Calibrating chemical mixing induced by internal gravity waves based on hydrodynamical simulations; The chemical evolution of OB-type stars
J. S. G. Mombarg, A. Varghese, R. P. Ratnasingam

TL;DR
This study integrates hydrodynamical simulation-based chemical mixing profiles from internal gravity waves into stellar evolution models, revealing their potential to explain nitrogen enrichment in massive stars without rapid rotation.
Contribution
It introduces a calibrated implementation of IGW-induced chemical mixing in 1D stellar models, constrained by observations of nitrogen surface abundances in massive stars.
Findings
The mixing profile from IGWs aligns with hydrodynamical simulations.
The parameter A increases with stellar mass to match observed nitrogen enrichment.
IGW mixing can explain well-mixed stars without rapid rotation.
Abstract
Internal gravity waves (IGWs) have been shown to contribute to the transport of chemical elements in stars with a convective core and radiative envelope.

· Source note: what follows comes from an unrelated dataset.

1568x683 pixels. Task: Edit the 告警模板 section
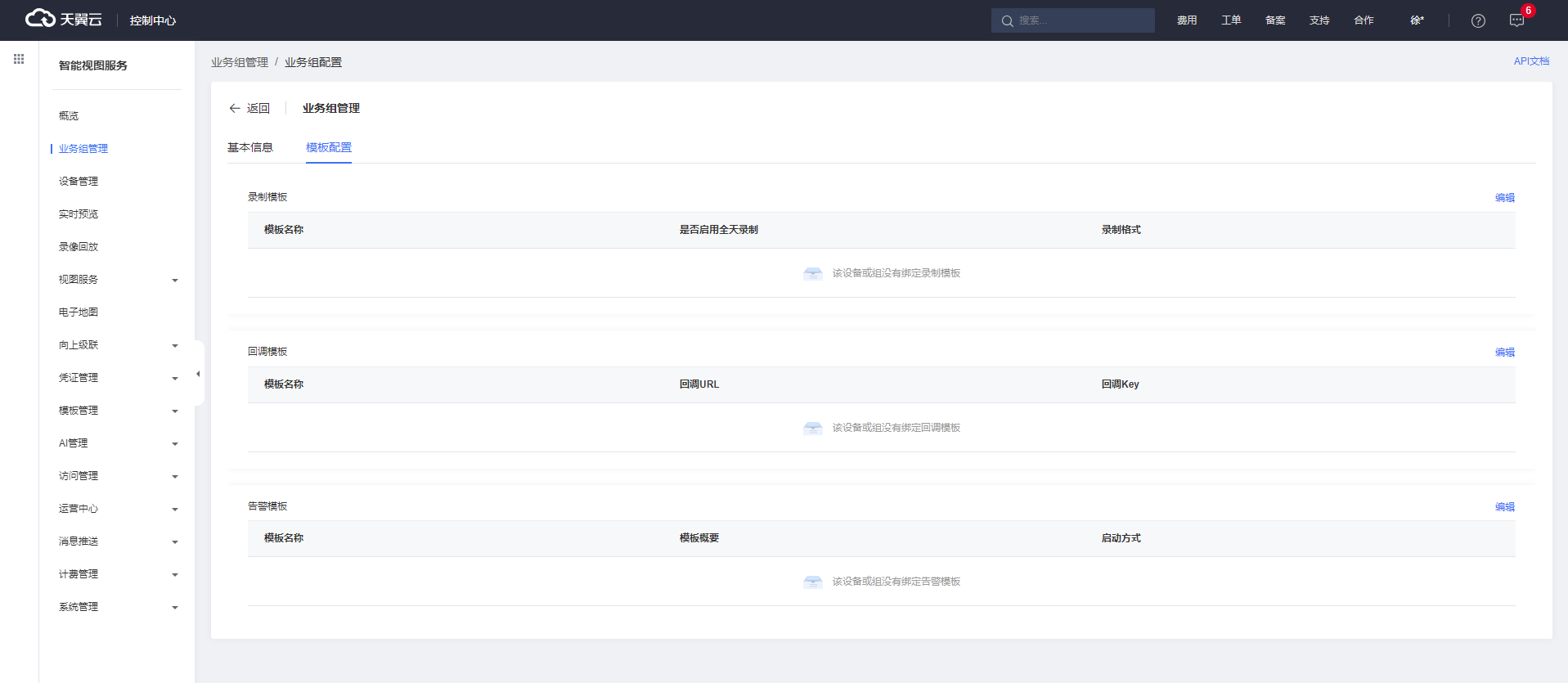(1504, 507)
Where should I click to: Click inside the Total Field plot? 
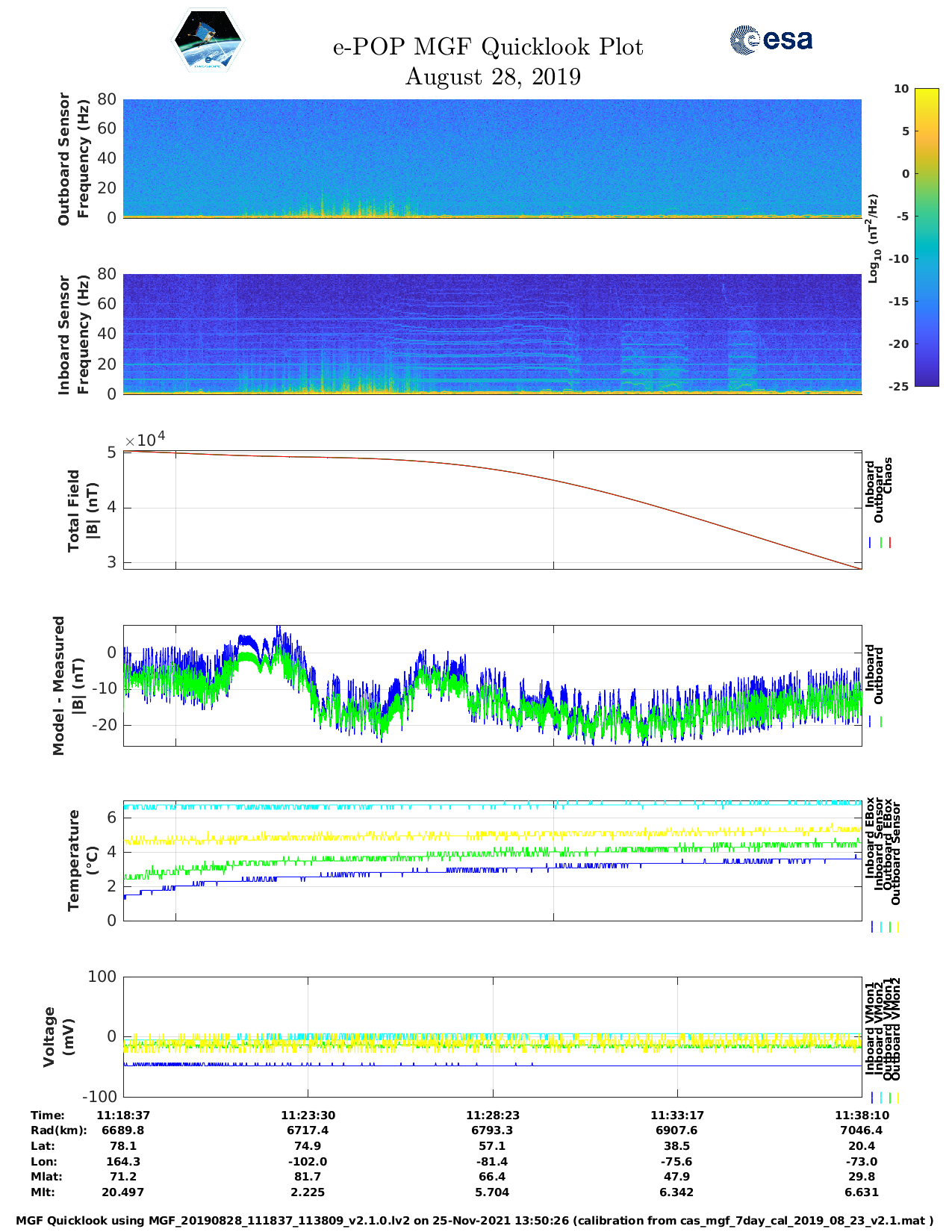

Recent 2D hydrodynamical simulations of convection in intermediate-mass stars have provided estimates of the chemical mixing efficiency of such waves. The chemical diffusion coefficient from IGW mixing is described by a constant A times the squared wave velocity. The value of A, however, remains unconstrained by such simulations. This work aims at investigating what values A can take in order to reproduce the observed nitrogen surface abundances of the most nitrogen-enriched massive stars. Furthermore, we discuss the prevalence of IGW mixing compared to rotational mixing. We provide an implementation of these mixing profiles predicted from hydrodynamical simulations in the one-dimensional stellar evolution code MESA. We compute…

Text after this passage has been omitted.